**Exercise objective:** Which lines of the entries below run from the one holding "Task: Click the green Camtasia logo in header" to the one holding "This screenshot has width=1418, height=840.", inclusive? Set down exactly those lines and no others.

**Data supplied:**
=======

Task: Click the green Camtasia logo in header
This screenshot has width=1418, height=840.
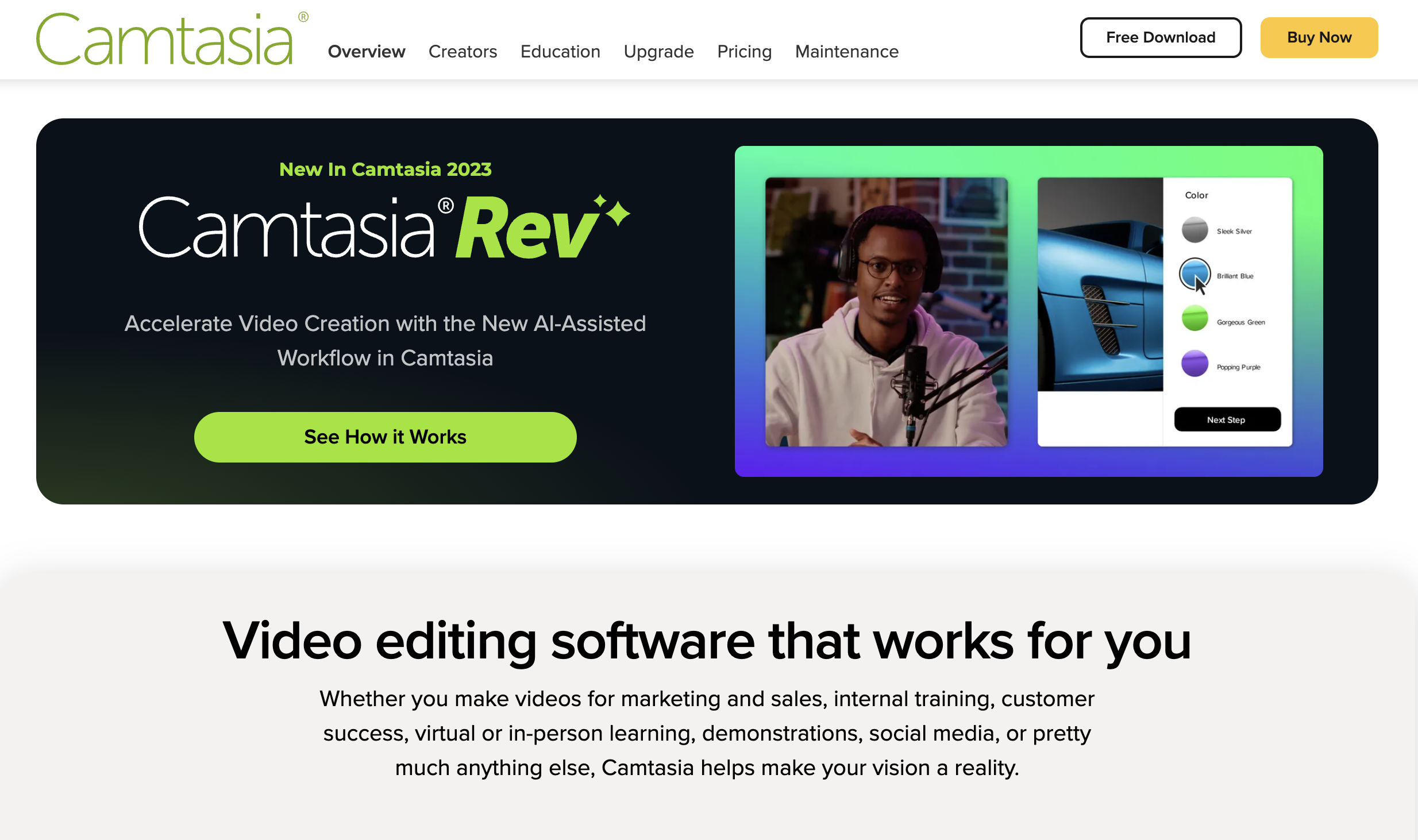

=======

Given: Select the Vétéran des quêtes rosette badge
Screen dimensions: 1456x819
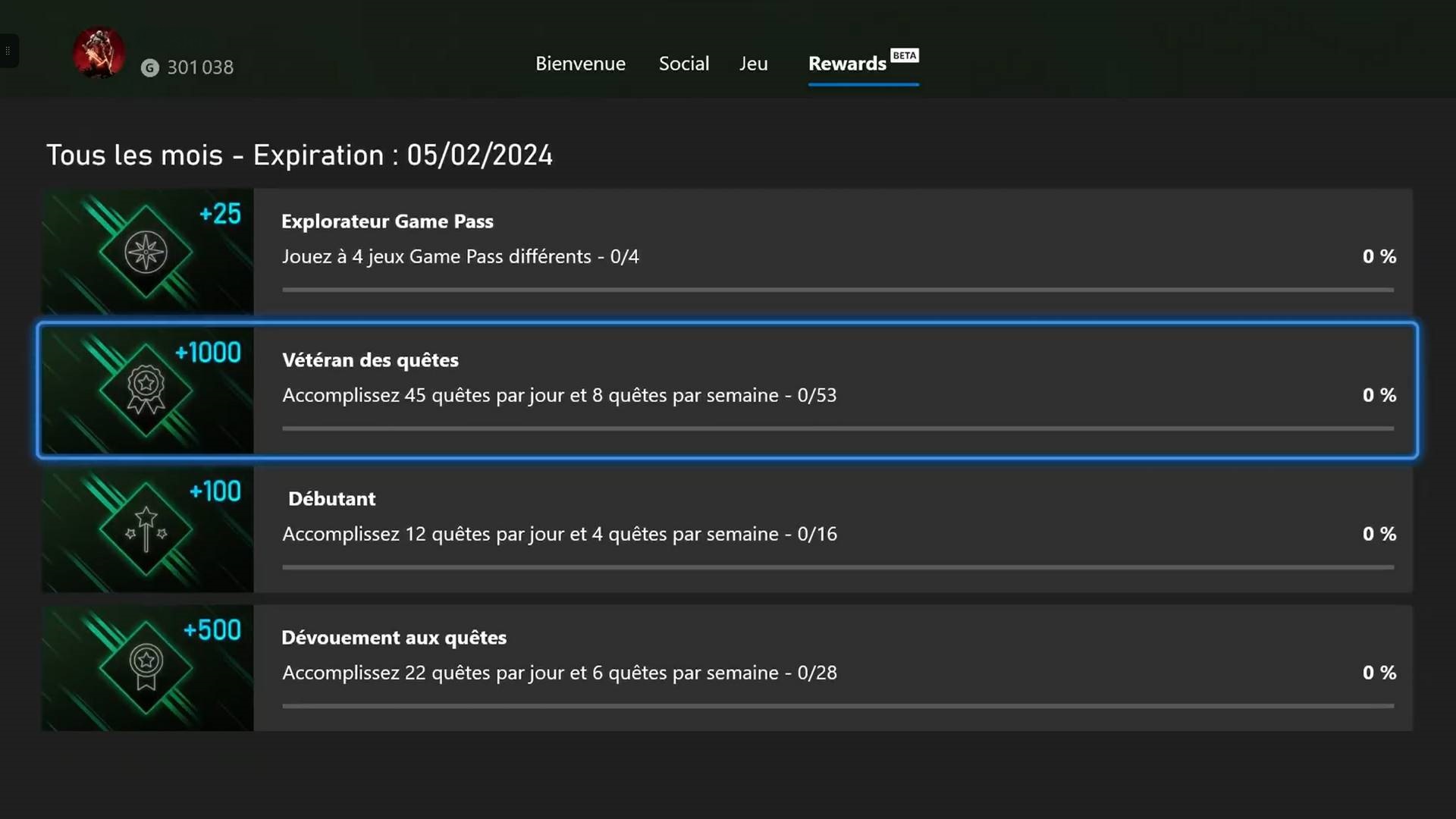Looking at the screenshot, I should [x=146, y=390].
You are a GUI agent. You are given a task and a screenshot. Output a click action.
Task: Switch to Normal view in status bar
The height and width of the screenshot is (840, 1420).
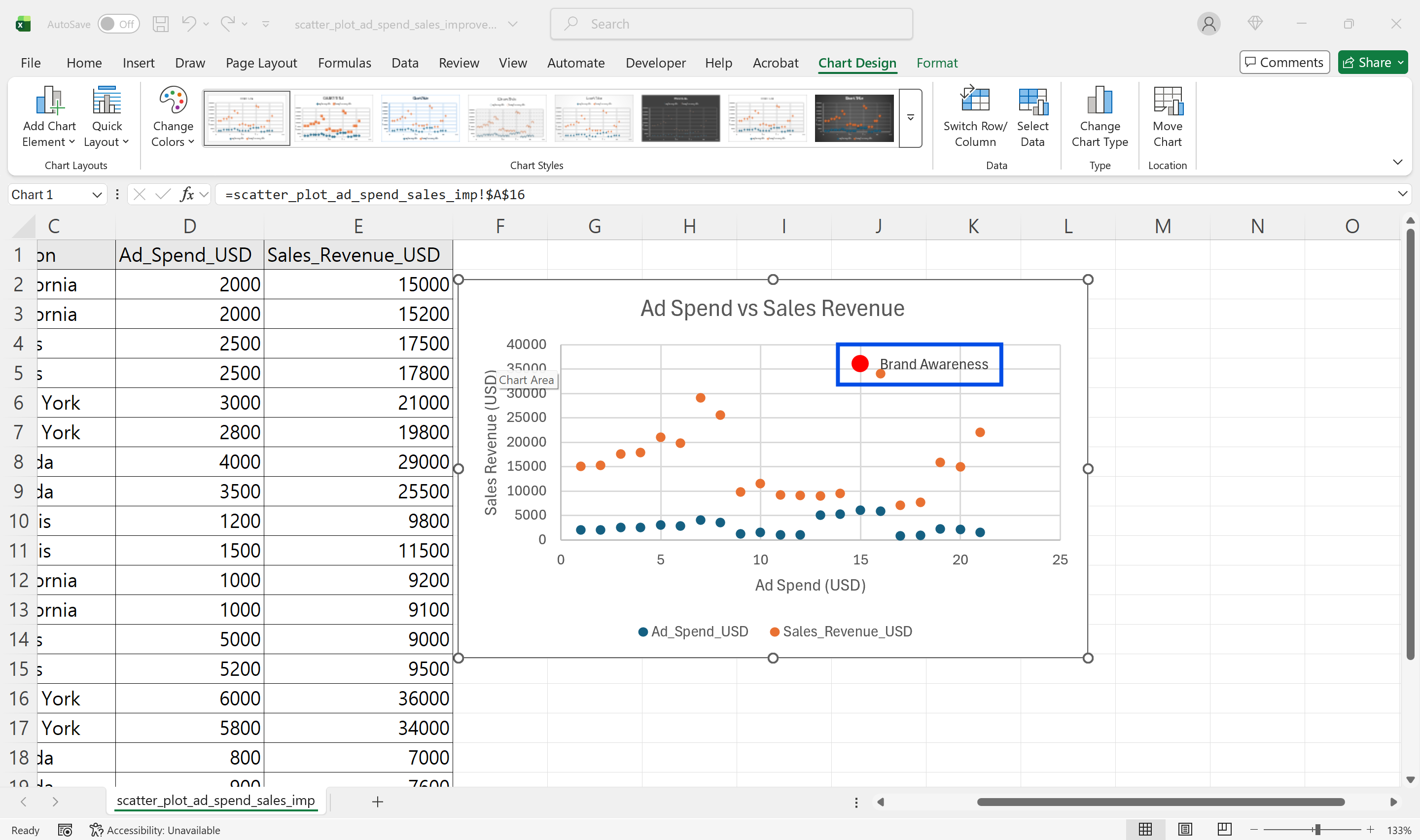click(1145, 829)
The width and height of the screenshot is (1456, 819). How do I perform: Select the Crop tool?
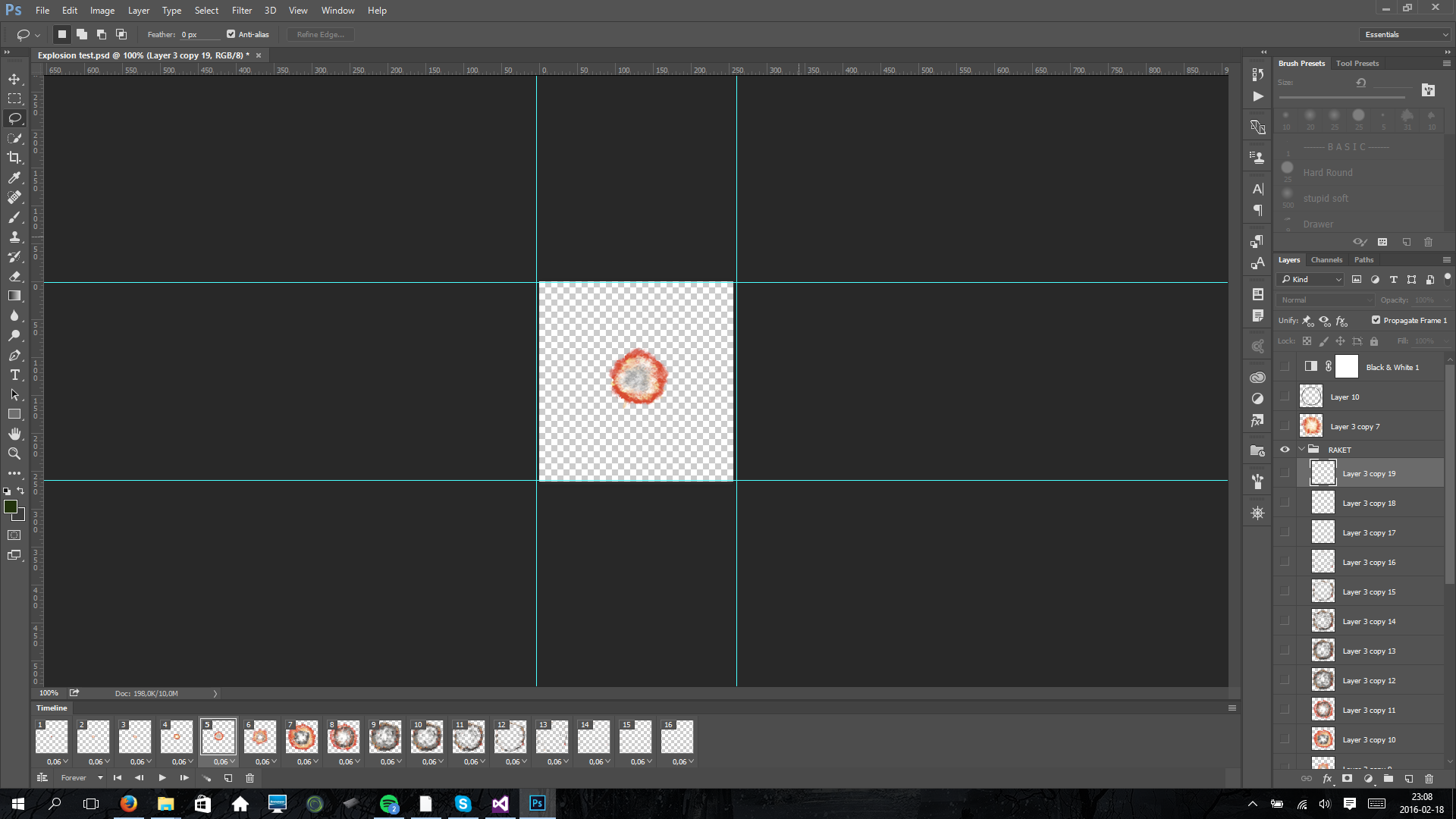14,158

=======

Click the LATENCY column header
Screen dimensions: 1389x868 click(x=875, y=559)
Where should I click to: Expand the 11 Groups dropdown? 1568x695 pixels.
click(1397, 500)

=======

**Solution to this task:**
Task: Click the green Camtasia logo in header
This screenshot has width=1418, height=840.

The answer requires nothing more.